Dan kemudian Aku melakukan apa yang telah Aku lakukan sepuluh tahun yang lalu ketika Aku meninggalkan Pelican Bay untuk memulai hidup baru Aku yang sempurna, yang pada akhirnya tidak berarti apa-apa.

aku berlari.

Niko

Ini tidak mungkin benar.

Aku menggelengkan kepalaku tak percaya saat aku menatap angka di depanku...angka merah.

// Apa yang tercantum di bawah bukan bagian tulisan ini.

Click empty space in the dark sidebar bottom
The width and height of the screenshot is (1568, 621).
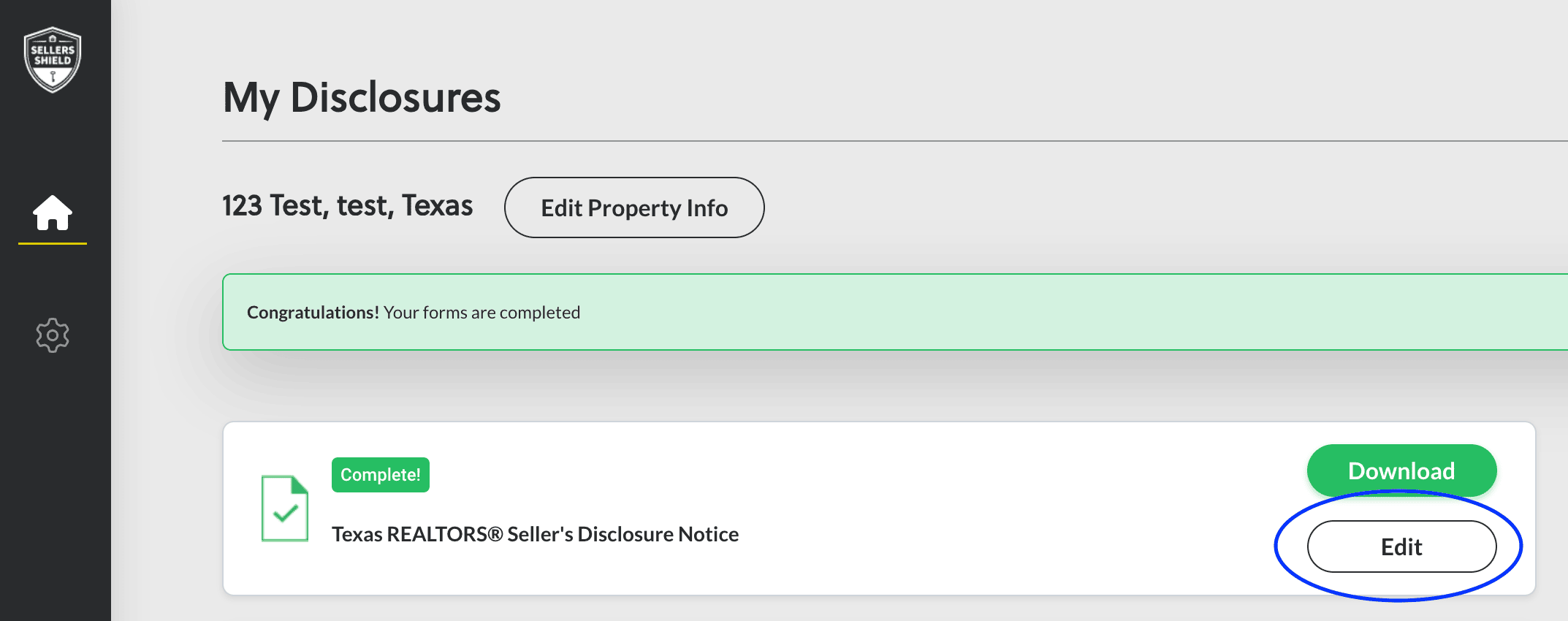(56, 511)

"Ini tidak mungkin benar," kataku keras kali ini, tidak kepada siapa pun secara khusus. Keriuhan televisi yang menggelegar dari ruang tamu mulai menambah sakit kepala Aku, tetapi Aku menahan keinginan untuk bangun dan menolaknya lagi.

"Nrgh!"

Aku menghela napas mendengar teriakan kacau ayahku dan bangkit berdiri. Mengantisipasi apa yang diinginkannya, aku pergi ke lemari es dan mengambil bir dan wadah plastik salad makaroni yang telah disiapkan ibuku pada hari sebelumnya. Aku membawa keduanya ke ruang tamu dan berjalan mengitari kursi kulit ayahku yang sudah usang, hampir tersandung walker yang tergeletak di lantai. Aku meletakkan bir dan wadah di atas meja di sisi kiri kursi malas sehingga ayah Aku bisa meraihnya dan kemudian membungkuk untuk mengambil alat bantu jalan.

Ayahku mendengus dan aku mendongak untuk melihatnya menatap tajam ke TV dan kemudian aku. Aku menyingkir dan kemudian menjatuhkan diri ke sofa dan mengamati pria yang tidak lagi kukenal.

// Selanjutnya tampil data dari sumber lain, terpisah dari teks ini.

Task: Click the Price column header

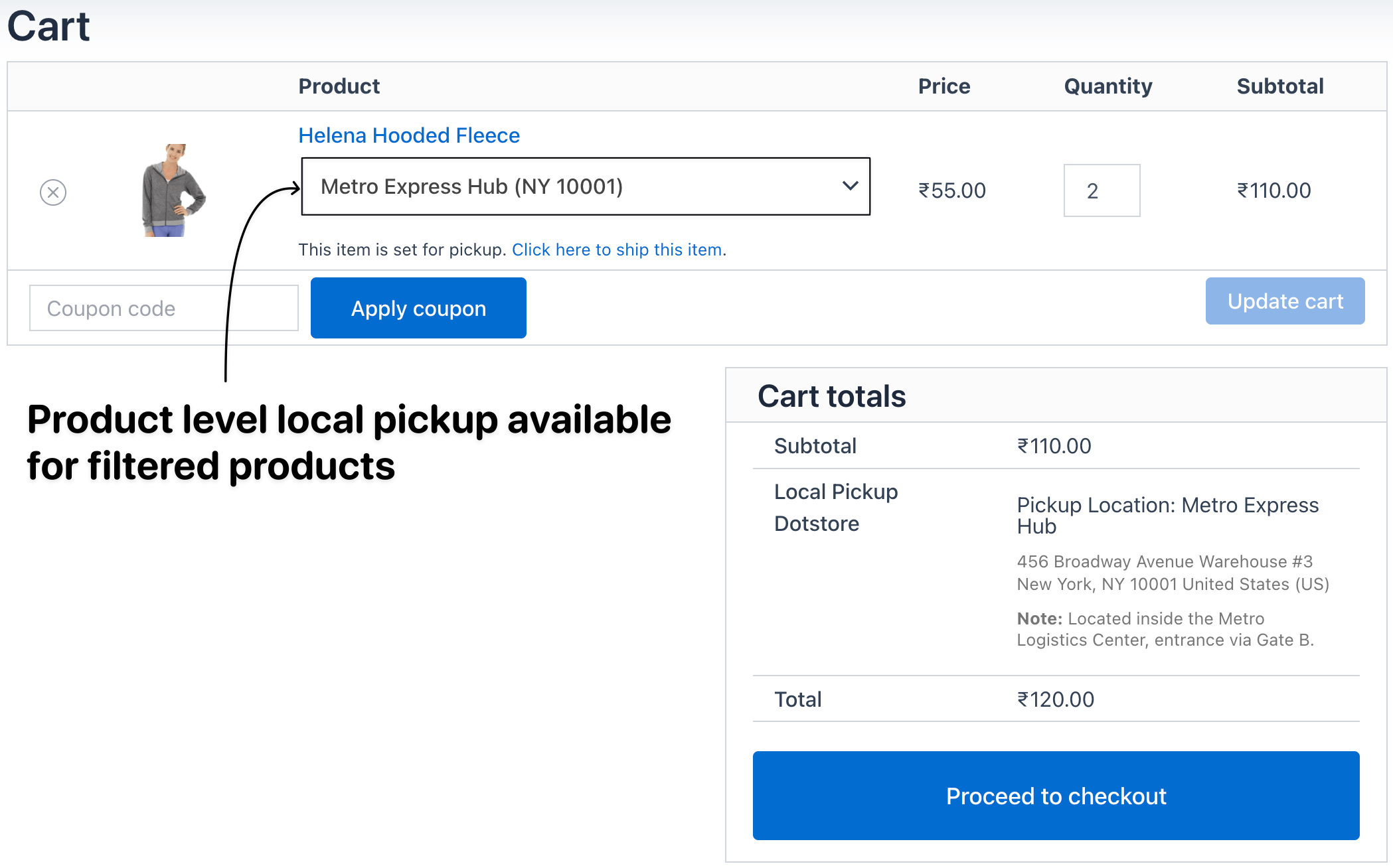Action: [x=944, y=86]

Aku telah menjadi kejutan bagi orang tua Aku, yang keduanya berusia empat puluhan ketika Aku dikandung, dan Aku sering bertanya-tanya apakah fakta itu memainkan peran apa pun dalam hubungan yang Aku miliki dengan mereka. Tapi tidak pernah ada yang bertanya, karena semua kakek-nenekku sudah meninggal saat itu dan tidak ada keluarga besar di sekitarku. Aku tidak yakin, tapi aku kira kedua orang tuaku telah puas dengan keberadaan mereka yang menyendiri, hanya memiliki satu sama lain untuk diandalkan.

Sebuah kenyataan yang telah Aku ganggu.

Itu adalah fakta yang akhirnya Aku terima selama bertahun-tahun, terlepas dari kenyataan bahwa itu berarti menghadapi kebenaran yang telah lama Aku tolak.

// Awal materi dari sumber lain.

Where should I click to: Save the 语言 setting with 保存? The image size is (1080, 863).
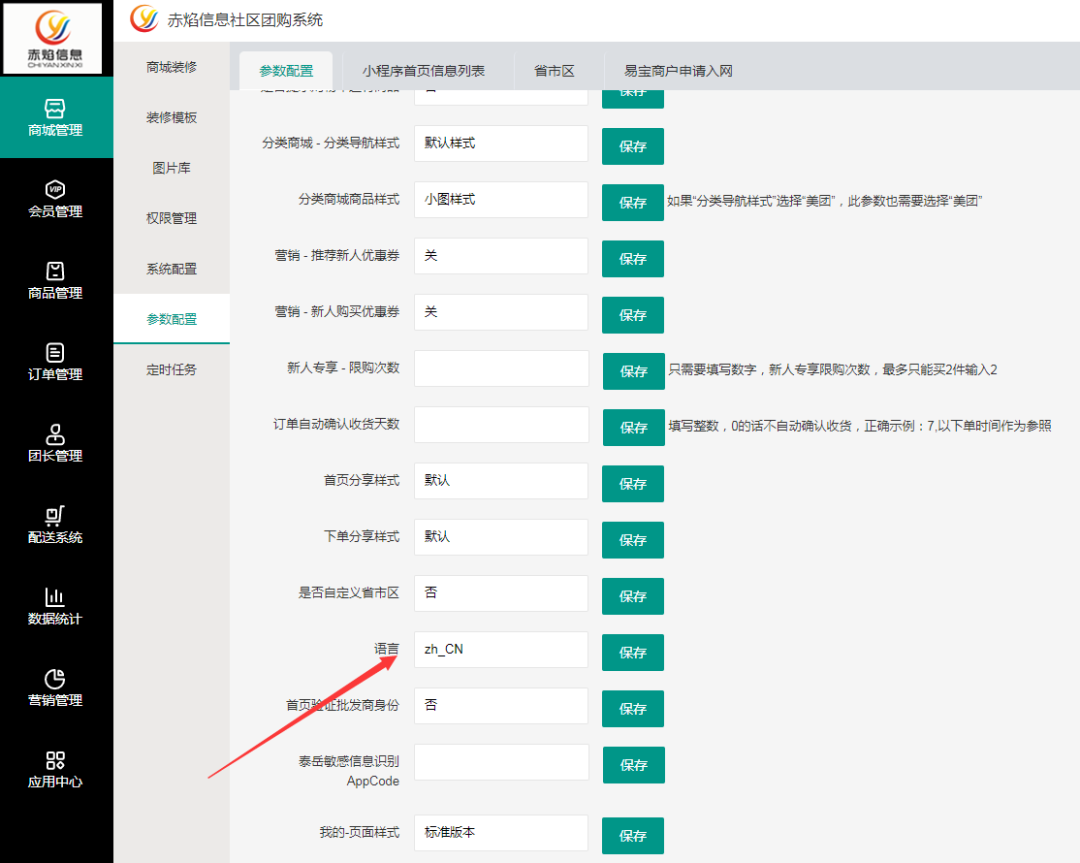coord(633,653)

Beberapa orang memang tidak ditakdirkan untuk memiliki anak.

Aku melihat tangan keriput ayahku meraih kaleng bir. Dia memegangnya di dadanya saat dia membukanya dengan satu tangan, tangan satunya tergeletak tak berguna di sandaran tangan. Meskipun aku tahu itu sebenarnya tidak berguna, hanya lemah. Dalam hal itu, ayah Aku beruntung karena stroke telah meninggalkannya dengan anggota badan yang lemah dan tidak lumpuh total.